2.7 Fraction with confident function assignments

Mapping 44M soil9 proteins to DB36:

29.1%  has a confident function assigment
44.9%  matches a non-hypothetical protein
63.6%  matches any reference protein

Criteria for confident function assignment:

  • identity >= 50%
  • mapped region covers >= 70% sequence length
  • bit score >= 70 (roughly 1e-10)

Estimated based on a sample of 5 million proteins from soil9 (12%).

2.8 Fraction with no similar hits in sample and DB36

13% proteins (5.7 million) has no similar hits in sample and DB36
25% proteins (11 million) has no hits in DB36 but has hits in sample

Estimated based on a sample of 5 million proteins from soil9 (12%).

2.9 Estimate of number of novel proteins

Soil9: 16,846,818 proteins (38%) has no hits in DB36
For a larger reference DB, the fraction of novel soil proteins may be around 30%.

Cow: 14,905,829 proteins (48%) has no hits in DB36
It is puzzling that the cow rumen has a higher fraction of unmatched proteins.

3.1 Fraction of proteins on a contig with > x orfs (2, ..., n)

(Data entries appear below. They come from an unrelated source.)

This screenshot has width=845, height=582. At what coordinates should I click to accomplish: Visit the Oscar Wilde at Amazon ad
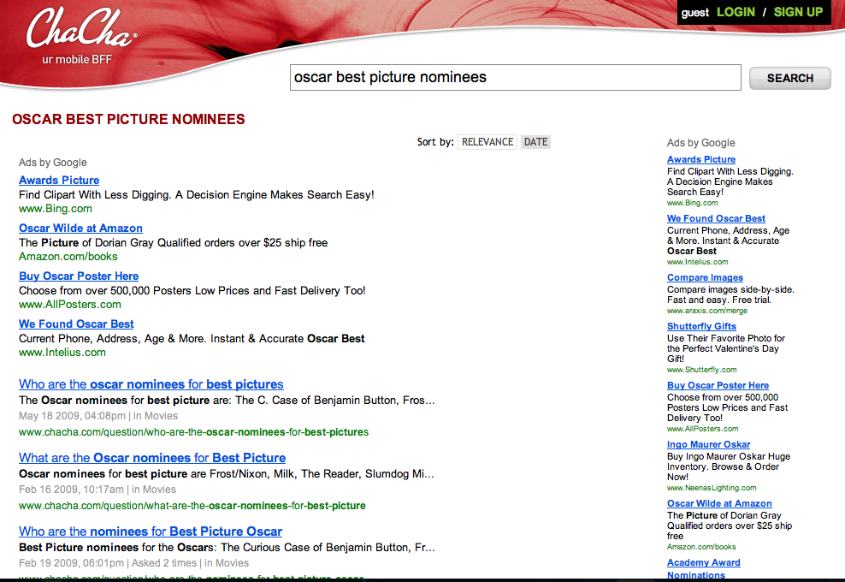point(80,229)
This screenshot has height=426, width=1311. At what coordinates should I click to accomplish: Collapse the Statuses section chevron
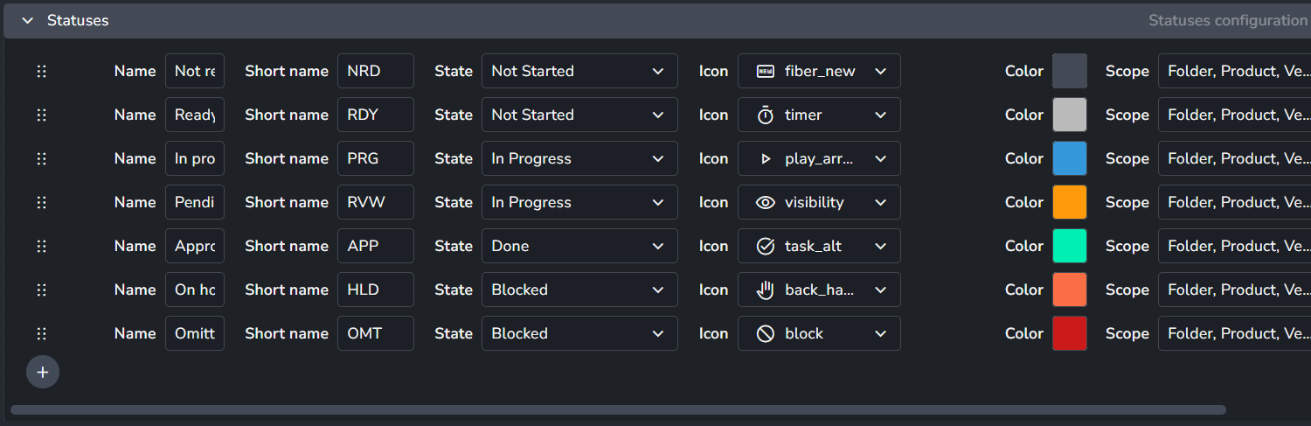coord(28,20)
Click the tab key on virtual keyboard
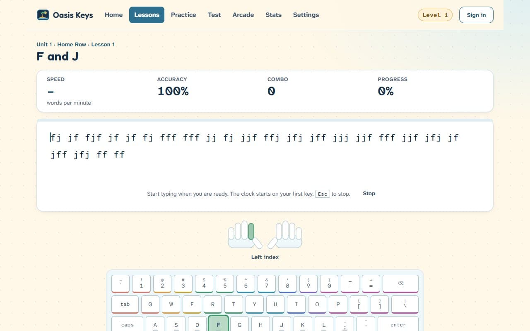The height and width of the screenshot is (331, 530). pyautogui.click(x=125, y=304)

ORFs    | Percent  Histogram
1       | 54.05%   ▬▬▬▬▬▬▬▬▬▬▬▬▬▬▬▬▬▬▬▬▬▬▬▬▬▬▬▬▬▬▬▬▬▬▬▬▬▬▬▬▬▬▬▬▬▬▬▬▬▬▬▬▬▬▬▬▬▬
2-3     | 39.15%   ▬▬▬▬▬▬▬▬▬▬▬▬▬▬▬▬▬▬▬▬▬▬▬▬▬▬▬▬▬▬▬▬▬▬▬▬▬▬▬▬▬▬
4-7     |  4.30%   ▬▬▬▬▬
8-15    |  1.32%   ▬▬
16-31   |  0.62%   ▬
32-63   |  0.34%   ▬
64-127  |  0.17%   ▬
128-255 |  0.04%   ▬
256+    |  0.01%   ▬

3.2 Fraction estimated to be novel operons (all novel orfs)

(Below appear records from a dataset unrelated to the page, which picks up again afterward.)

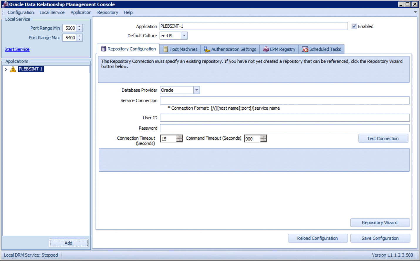Click the Repository Configuration tab database icon
The height and width of the screenshot is (261, 420).
pos(103,49)
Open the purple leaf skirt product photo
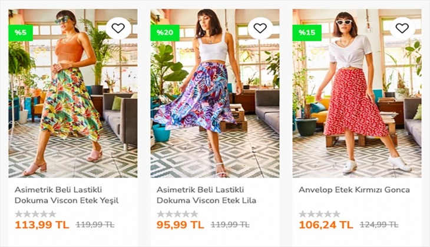 pyautogui.click(x=215, y=106)
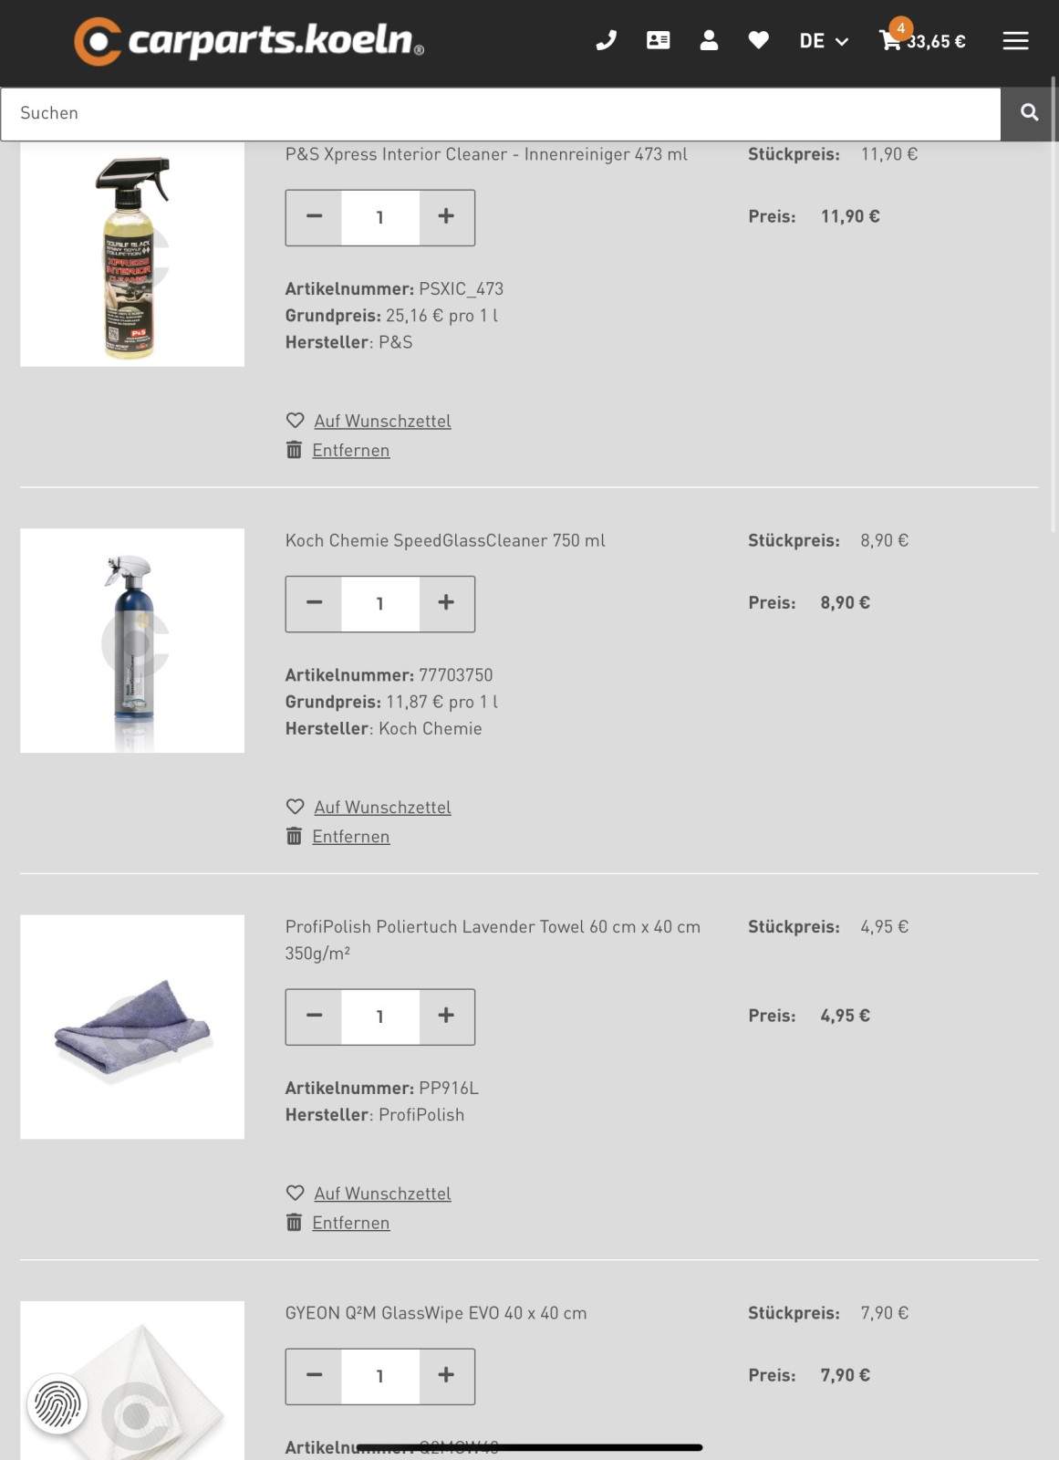Click the fingerprint privacy settings icon
Viewport: 1059px width, 1460px height.
click(x=57, y=1403)
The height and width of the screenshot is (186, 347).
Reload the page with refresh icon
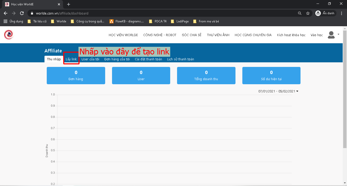tap(22, 13)
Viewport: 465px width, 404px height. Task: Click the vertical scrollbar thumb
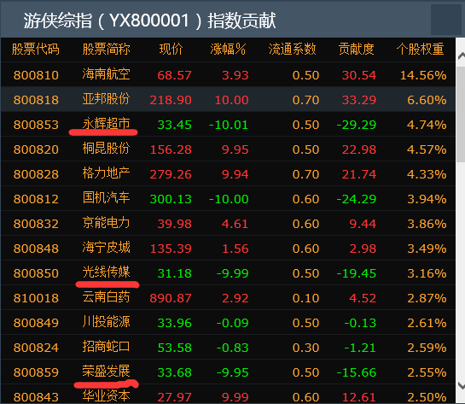[461, 114]
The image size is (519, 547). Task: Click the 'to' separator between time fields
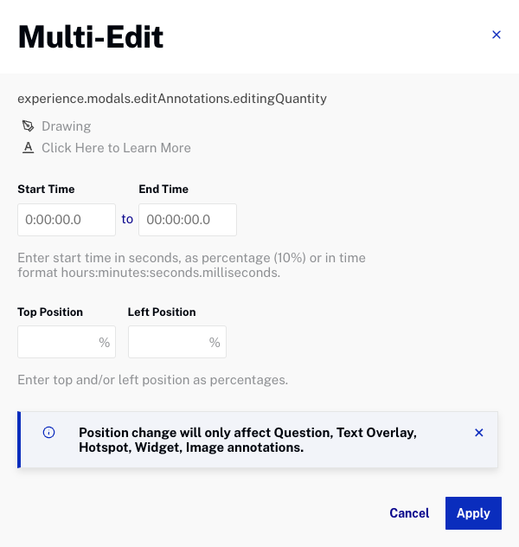click(x=127, y=220)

Of all novel proteins on a contig with at least 3 proteins:

%29 are on contigs with all novel proteins
%31 are surrounded by all novel proteins within 3 protein distance

3.3 Fraction estimated to linked to known pathways

Of all novel proteins on a contig with at least 3 proteins:

%57 are on contigs with some non-hypothetical proteins
%54 are in close proximity to some non-hypotheticals within 3 protein distance

4.1 Rate of novel proteins per megabase of assembled contigs (MoAC)

The novel protein ratio in soil9 and cow rumen are 38% and 48% respectively. But we need to be conservative considering the expanding NR and potential assembly and gene calling artifacts. So let's assume 30% of metagenome proteins are novel.

Estimate based on soil9: 44M/19G * 0.3 = 690 / MoAC
Estimate based on cow: 29M/15G * 0.3 = 580 / MoAC

Estimate based on E. coli: 4314/4.6 * 0.3 = 280 / MoAC

The discrepancy likely comes from the prevalence of short proteins called in metagenomic assemblies. To be a bit more conservative, our overall estimate is 300 novel proteins / MoAC.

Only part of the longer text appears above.